**Saved entries**
☆ ☆ ☆ ☆

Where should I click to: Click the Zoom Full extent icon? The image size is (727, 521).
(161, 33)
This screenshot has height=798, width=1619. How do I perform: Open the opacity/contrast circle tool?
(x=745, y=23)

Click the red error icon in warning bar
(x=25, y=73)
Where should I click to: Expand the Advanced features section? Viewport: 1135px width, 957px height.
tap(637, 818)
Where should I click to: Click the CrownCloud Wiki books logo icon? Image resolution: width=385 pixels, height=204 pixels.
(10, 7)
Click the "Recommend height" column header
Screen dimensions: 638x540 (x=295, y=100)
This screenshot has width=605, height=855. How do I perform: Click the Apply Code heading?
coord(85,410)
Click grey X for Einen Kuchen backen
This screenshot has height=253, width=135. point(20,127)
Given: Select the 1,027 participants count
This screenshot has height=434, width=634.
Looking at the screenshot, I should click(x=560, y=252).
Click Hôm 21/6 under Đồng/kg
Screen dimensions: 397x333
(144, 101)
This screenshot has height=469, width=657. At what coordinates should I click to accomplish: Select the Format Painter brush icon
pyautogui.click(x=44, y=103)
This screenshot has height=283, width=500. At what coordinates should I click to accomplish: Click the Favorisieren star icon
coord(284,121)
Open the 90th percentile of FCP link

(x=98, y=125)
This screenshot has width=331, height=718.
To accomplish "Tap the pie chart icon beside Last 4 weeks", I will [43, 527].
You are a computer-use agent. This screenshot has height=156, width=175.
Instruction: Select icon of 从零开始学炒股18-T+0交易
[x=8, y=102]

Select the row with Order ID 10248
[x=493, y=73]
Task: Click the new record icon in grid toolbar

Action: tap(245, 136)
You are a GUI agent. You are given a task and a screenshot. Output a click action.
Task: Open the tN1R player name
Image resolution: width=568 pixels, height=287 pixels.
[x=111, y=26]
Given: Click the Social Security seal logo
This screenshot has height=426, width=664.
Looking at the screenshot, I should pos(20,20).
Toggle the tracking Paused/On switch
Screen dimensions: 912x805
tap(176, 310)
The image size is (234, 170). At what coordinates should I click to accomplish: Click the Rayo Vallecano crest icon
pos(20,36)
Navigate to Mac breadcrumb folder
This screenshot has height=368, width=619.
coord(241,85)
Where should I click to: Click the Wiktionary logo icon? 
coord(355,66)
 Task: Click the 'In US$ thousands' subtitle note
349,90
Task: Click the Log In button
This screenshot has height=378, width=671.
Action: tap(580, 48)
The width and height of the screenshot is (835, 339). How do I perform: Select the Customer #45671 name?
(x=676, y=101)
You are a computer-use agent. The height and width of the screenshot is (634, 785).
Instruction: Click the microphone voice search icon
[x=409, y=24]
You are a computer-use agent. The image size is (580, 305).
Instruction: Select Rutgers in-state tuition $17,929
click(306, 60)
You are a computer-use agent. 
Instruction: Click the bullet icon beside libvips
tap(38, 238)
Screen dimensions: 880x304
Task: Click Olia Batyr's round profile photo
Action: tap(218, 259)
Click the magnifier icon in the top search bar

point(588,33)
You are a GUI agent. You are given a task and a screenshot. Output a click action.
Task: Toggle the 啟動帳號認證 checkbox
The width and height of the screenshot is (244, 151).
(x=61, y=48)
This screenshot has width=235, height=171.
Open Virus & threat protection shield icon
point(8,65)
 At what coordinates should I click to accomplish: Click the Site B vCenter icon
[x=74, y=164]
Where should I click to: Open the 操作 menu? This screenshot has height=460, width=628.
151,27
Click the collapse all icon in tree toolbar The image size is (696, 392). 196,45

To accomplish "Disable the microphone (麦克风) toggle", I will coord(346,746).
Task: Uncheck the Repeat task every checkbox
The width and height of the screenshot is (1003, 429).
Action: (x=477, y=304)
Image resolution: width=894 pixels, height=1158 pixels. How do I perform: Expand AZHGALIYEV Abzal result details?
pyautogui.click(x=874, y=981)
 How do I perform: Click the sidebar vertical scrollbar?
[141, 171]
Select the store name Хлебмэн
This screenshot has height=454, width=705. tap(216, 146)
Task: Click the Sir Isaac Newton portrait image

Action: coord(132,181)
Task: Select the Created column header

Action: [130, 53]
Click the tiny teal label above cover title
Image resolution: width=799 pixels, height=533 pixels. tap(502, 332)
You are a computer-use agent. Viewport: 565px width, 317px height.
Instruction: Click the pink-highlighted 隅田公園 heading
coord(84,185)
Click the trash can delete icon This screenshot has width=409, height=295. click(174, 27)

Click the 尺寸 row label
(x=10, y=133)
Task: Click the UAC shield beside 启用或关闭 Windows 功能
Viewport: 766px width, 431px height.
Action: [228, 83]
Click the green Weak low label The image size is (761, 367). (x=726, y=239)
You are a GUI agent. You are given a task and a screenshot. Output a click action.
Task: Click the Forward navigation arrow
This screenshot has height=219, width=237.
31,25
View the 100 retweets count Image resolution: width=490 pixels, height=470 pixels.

☆ ☆ ☆ ☆

**Aim of the task**
The entries above are to be output exactly as they appear.

**Exercise result**
Where should I click to: Click the Zoom Full extent icon? The image size is (727, 521).
(161, 33)
This screenshot has height=798, width=1619. How do I perform: Open the opacity/contrast circle tool?
(x=745, y=23)

Click the red error icon in warning bar
(x=25, y=73)
Where should I click to: Expand the Advanced features section? Viewport: 1135px width, 957px height.
tap(637, 818)
Where should I click to: Click the CrownCloud Wiki books logo icon? Image resolution: width=385 pixels, height=204 pixels.
(10, 7)
Click the "Recommend height" column header
Screen dimensions: 638x540 (x=295, y=100)
This screenshot has width=605, height=855. How do I perform: Click the Apply Code heading?
coord(85,410)
Click grey X for Einen Kuchen backen
This screenshot has height=253, width=135. point(20,127)
Given: Select the 1,027 participants count
This screenshot has height=434, width=634.
Looking at the screenshot, I should click(x=560, y=252).
Click Hôm 21/6 under Đồng/kg
Screen dimensions: 397x333
(144, 101)
This screenshot has height=469, width=657. At what coordinates should I click to accomplish: Select the Format Painter brush icon
pyautogui.click(x=44, y=103)
This screenshot has height=283, width=500. At what coordinates should I click to accomplish: Click the Favorisieren star icon
coord(284,121)
Open the 90th percentile of FCP link

(x=98, y=125)
This screenshot has width=331, height=718.
To accomplish "Tap the pie chart icon beside Last 4 weeks", I will [43, 527].
You are a computer-use agent. This screenshot has height=156, width=175.
Instruction: Select icon of 从零开始学炒股18-T+0交易
[x=8, y=102]

Select the row with Order ID 10248
[x=493, y=73]
Task: Click the new record icon in grid toolbar

Action: tap(245, 136)
You are a GUI agent. You are given a task and a screenshot. Output a click action.
Task: Open the tN1R player name
Image resolution: width=568 pixels, height=287 pixels.
[x=111, y=26]
Given: Click the Social Security seal logo
This screenshot has height=426, width=664.
Looking at the screenshot, I should pos(20,20).
Toggle the tracking Paused/On switch
Screen dimensions: 912x805
tap(176, 310)
The image size is (234, 170). At what coordinates should I click to accomplish: Click the Rayo Vallecano crest icon
pos(20,36)
Navigate to Mac breadcrumb folder
This screenshot has height=368, width=619.
coord(241,85)
Where should I click to: Click the Wiktionary logo icon? 
coord(355,66)
 Task: Click the 'In US$ thousands' subtitle note
349,90
Task: Click the Log In button
This screenshot has height=378, width=671.
Action: tap(580, 48)
The width and height of the screenshot is (835, 339). How do I perform: Select the Customer #45671 name?
(x=676, y=101)
You are a computer-use agent. The height and width of the screenshot is (634, 785).
Instruction: Click the microphone voice search icon
[x=409, y=24]
You are a computer-use agent. The image size is (580, 305).
Instruction: Select Rutgers in-state tuition $17,929
click(306, 60)
You are a computer-use agent. 
Instruction: Click the bullet icon beside libvips
tap(38, 238)
Screen dimensions: 880x304
Task: Click Olia Batyr's round profile photo
Action: tap(218, 259)
Click the magnifier icon in the top search bar

point(588,33)
You are a GUI agent. You are given a task and a screenshot. Output a click action.
Task: Toggle the 啟動帳號認證 checkbox
The width and height of the screenshot is (244, 151).
(x=61, y=48)
This screenshot has width=235, height=171.
Open Virus & threat protection shield icon
point(8,65)
 At what coordinates should I click to accomplish: Click the Site B vCenter icon
[x=74, y=164]
Where should I click to: Open the 操作 menu? This screenshot has height=460, width=628.
151,27
Click the collapse all icon in tree toolbar The image size is (696, 392). 196,45

To accomplish "Disable the microphone (麦克风) toggle", I will coord(346,746).
Task: Uncheck the Repeat task every checkbox
The width and height of the screenshot is (1003, 429).
Action: (x=477, y=304)
Image resolution: width=894 pixels, height=1158 pixels. How do I perform: Expand AZHGALIYEV Abzal result details?
pyautogui.click(x=874, y=981)
 How do I perform: Click the sidebar vertical scrollbar?
[141, 171]
Select the store name Хлебмэн
This screenshot has height=454, width=705. tap(216, 146)
Task: Click the Sir Isaac Newton portrait image

Action: coord(132,181)
Task: Select the Created column header

Action: [130, 53]
Click the tiny teal label above cover title
Image resolution: width=799 pixels, height=533 pixels. tap(502, 332)
You are a computer-use agent. Viewport: 565px width, 317px height.
Instruction: Click the pink-highlighted 隅田公園 heading
coord(84,185)
Click the trash can delete icon This screenshot has width=409, height=295. click(174, 27)

Click the 尺寸 row label
(x=10, y=133)
Task: Click the UAC shield beside 启用或关闭 Windows 功能
Viewport: 766px width, 431px height.
Action: [228, 83]
Click the green Weak low label The image size is (761, 367). (x=726, y=239)
You are a GUI agent. You are given a task and a screenshot. Output a click action.
Task: Click the Forward navigation arrow
This screenshot has height=219, width=237.
31,25
View the 100 retweets count Image resolution: width=490 pixels, height=470 pixels.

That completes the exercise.